In the posterior lower lumbar surgery, the ideal entry point and TSA may be impeded by several factors using the conventional midline approach, and thus the two different paraspinal approaches are used to implant the pedicle screw [15]. Anatomic studies have proved that they both allowed good visualization and direct access to the transverse process and superior facet [16]. When using the paraspinal approach, the pedicle screw is inserted at the entry point through the intermuscular plane along a line determined by the incision and entry point. As the incision orientation and the paraspinal muscle arrangement are both longitudinal, the upper or lower orientation of pedicle screw is easy to adjust in the sagittal plane. In the transverse section, on the contrary, the skin, fascias and muscles restrict the ability to alter the medially or laterally oriented angle, especially as one uses progressively smaller tubes, and thus make TCPA relatively fixed. Consequently, the more similar TCPA is with TPA, the more proper medially oriented pedicle screw implantation can be obtained.

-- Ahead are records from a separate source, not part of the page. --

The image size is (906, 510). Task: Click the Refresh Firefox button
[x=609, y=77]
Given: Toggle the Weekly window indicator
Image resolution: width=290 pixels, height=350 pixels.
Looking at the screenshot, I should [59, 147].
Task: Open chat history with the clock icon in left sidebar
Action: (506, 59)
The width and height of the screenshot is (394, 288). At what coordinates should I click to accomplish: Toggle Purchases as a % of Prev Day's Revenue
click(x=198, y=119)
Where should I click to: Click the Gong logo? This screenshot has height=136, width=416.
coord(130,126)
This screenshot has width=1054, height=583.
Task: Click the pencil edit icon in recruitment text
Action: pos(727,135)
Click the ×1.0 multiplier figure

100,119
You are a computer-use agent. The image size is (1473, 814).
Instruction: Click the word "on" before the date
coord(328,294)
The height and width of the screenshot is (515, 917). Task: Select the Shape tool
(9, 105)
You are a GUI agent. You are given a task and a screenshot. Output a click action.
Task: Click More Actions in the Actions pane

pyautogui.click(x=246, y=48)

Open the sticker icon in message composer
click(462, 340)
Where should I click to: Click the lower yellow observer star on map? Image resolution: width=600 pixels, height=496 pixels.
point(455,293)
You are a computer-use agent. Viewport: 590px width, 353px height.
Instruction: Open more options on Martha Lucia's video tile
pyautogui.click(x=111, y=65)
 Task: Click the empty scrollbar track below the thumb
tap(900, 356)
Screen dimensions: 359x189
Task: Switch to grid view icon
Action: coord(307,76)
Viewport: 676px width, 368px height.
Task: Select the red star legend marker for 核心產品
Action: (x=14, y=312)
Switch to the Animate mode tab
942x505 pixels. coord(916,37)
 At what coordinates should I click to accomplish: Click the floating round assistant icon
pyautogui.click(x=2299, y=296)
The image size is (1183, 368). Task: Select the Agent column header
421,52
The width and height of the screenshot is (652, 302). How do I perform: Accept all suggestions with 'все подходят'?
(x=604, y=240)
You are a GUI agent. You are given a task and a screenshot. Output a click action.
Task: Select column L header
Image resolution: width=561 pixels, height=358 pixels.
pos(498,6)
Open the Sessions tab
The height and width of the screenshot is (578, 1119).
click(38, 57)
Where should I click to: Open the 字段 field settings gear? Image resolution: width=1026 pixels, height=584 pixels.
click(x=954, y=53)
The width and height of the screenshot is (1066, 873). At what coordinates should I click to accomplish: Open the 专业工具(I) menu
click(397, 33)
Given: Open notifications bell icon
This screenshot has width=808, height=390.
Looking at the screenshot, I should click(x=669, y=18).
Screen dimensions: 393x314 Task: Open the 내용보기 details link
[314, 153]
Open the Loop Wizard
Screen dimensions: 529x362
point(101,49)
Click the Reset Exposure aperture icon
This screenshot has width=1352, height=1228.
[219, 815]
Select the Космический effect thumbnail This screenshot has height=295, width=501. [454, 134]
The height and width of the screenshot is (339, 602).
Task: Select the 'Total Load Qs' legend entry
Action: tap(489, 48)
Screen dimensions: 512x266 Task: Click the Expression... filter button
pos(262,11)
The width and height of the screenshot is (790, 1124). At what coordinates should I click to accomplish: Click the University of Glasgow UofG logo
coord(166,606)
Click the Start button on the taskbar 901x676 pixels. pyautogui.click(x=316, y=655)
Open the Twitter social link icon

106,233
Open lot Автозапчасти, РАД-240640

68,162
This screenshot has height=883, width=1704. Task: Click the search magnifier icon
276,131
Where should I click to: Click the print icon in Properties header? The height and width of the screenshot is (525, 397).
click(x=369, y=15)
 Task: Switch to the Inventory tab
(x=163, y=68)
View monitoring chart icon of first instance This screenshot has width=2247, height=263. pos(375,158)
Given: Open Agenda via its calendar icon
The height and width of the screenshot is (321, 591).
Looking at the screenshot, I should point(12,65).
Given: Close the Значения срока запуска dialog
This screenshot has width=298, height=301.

As found in many previous studies, the present study showed that TPA depended on the vertebral level. Likewise, it revealed that TCPA also varied at the different vertebral levels. DA, namely the difference in the value of TCPA and TPA, was therefore used to evaluate the consistency of TCPA and TPA. The absolute values of DA2 were significantly lower than those of DA1 at each level from L3 to S1, indicating that TCPA through the longissimus–iliocostalis cleavage plane was more similar to TPA compared with that through the multifidus–longissimus cleavage plane. Therefore, pedicle screw placement through the Weaver’s approach may more easily yield the preferred TSA, which is consistent with TPA, than that through the Wiltse’s approach in these levels. According to the amount of TCPA1, pedicle screw should be adducted to about 10° to arrive at the ideal entry point through the multifidus–longissimus cleavage plane at L3 and about 4° at L4, and should be abducted by about 10° at L5 and about 12° at S1. The amount of TCPA2 displayed that pedicle screw should be abducted to about 25° to arrive at the ideal entry point through the longissimus–iliocostalis cleavage plane at L3, about 27° at L4, about 30° at L5 and about 32° at S1.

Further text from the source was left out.